The Road We All Travel

The road to despair is always crowded; usually, however, it is walked by one or two or three people, alone or together, heads looking down, shoulders hunched forward, feet dragging—lonely. I have traveled this road myself on occasion and, on the way, have passed many coming and going. We have looked at one another and have seen nothing there worth talking about—emptiness. Emptiness does not require a conversation, as we hurriedly look away and move on.

Where is this road? It is wherever you go when you have nowhere else you want to go. It is around the corner in a bar, down the street in a noisy coffee shop, at a church on Sunday evening.
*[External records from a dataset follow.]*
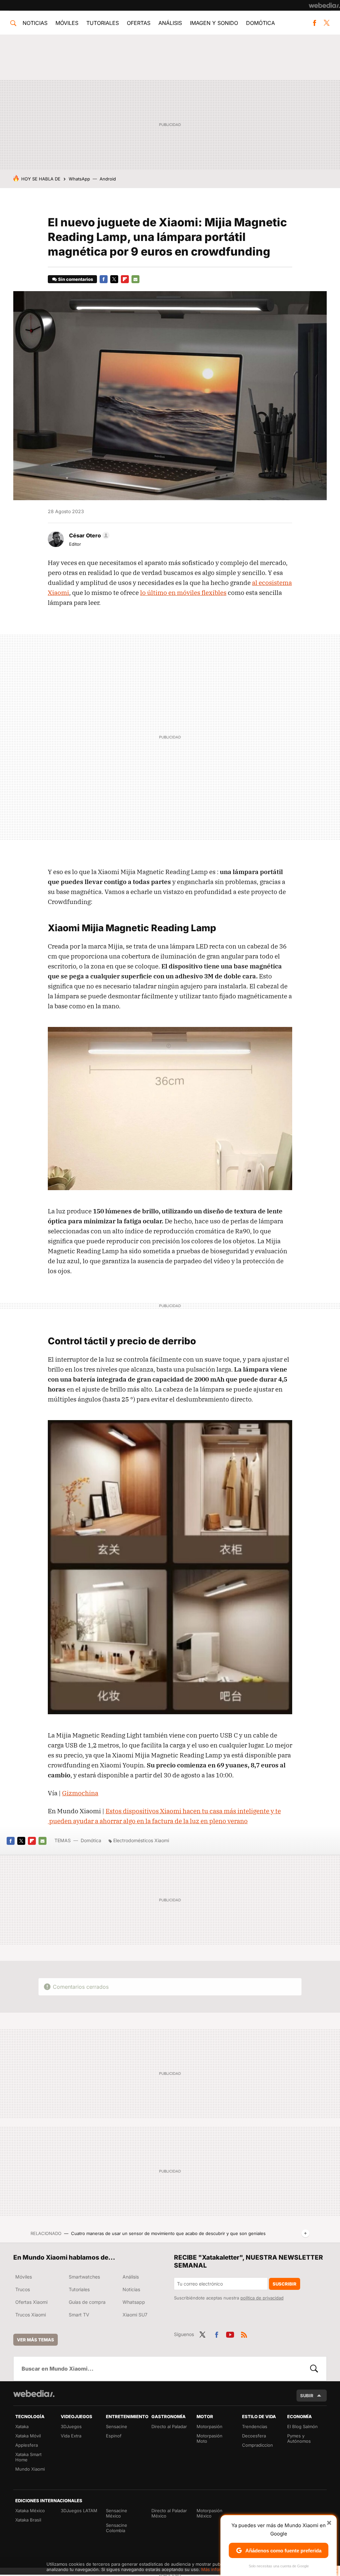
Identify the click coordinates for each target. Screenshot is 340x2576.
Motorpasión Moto (209, 2438)
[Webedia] (324, 5)
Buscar (314, 2369)
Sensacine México (116, 2513)
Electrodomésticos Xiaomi (141, 1840)
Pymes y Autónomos (299, 2438)
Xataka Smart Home (28, 2457)
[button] (88, 535)
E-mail (135, 279)
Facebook (314, 23)
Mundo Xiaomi (30, 2469)
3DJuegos (71, 2426)
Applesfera (26, 2445)
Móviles (66, 23)
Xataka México (30, 2510)
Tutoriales (102, 23)
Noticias (35, 23)
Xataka (22, 2426)
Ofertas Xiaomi (31, 2302)
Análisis (170, 23)
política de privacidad (262, 2297)
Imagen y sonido (214, 23)
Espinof (114, 2435)
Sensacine (116, 2426)
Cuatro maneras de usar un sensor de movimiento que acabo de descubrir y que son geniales (168, 2233)
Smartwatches (84, 2277)
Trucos (22, 2289)
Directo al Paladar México (169, 2513)
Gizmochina (80, 1793)
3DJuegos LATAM (79, 2510)
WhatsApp (79, 178)
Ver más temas (35, 2339)
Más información (218, 2569)
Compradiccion (257, 2445)
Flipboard (125, 279)
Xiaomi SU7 (135, 2314)
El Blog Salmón (302, 2426)
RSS (244, 2333)
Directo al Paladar (169, 2426)
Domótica (260, 23)
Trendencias (254, 2426)
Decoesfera (254, 2435)
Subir (306, 2395)
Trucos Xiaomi (30, 2314)
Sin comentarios (75, 279)
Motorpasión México (209, 2513)
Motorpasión (209, 2426)
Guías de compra (87, 2302)
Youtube (230, 2333)
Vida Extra (71, 2435)
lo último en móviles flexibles (183, 593)
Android (108, 178)
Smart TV (79, 2314)
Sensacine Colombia (116, 2527)
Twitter (327, 23)
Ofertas (138, 23)
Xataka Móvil (28, 2435)
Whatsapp (134, 2302)
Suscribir (285, 2284)
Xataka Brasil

It is not quite far enough to get away but any escape will do when you need to travel this road. But most of all, it is sometime after it happened kind of place. The first few days or weeks after it happens, we somehow muddle our way through. But at some point, we have to face the fact that the rest of the world is going on its merry way and cares not about what we’re going through. This is the place where most of us live when faced with the inevitability of loss—the loss of a loved one, a relationship, a job.

And we try to understand how to deal with it. We converse as we travel along or as we pass and meet one another. We wonder whether it will be better tomorrow. We rationalize that somehow or another, we’re better for having gone through this, and that the best days are in front of us. But we don’t really believe a single word of it. We grieve the dislocation of our lives, the shadowy tentacles of a sudden uncertain future. Our loss holds us so tightly that we cannot quite let go of it. But let go we must.

And then we run into this stranger, this mystery person that comes to us in a guise we recognize not, and this stranger asks us irritating questions which seem like accusations. We had hoped that things will be better. We had hoped that some way or another, there’s a way by which God will work things out and redeem, release and restore our hopes. Oh, we had hoped. And so we make up all kinds of theories to explain our loss.

There is nothing we can do to alter this road that we all must travel…sooner or later. And when we do, there’s nothing wrong with grieving what or whom we’ve lost, but we must grieve appropriately. Do not wallow in grief or self-pity. Learn to move on. Go forward in love and clear vision.

Have you traveled this road? Are you traveling this road now?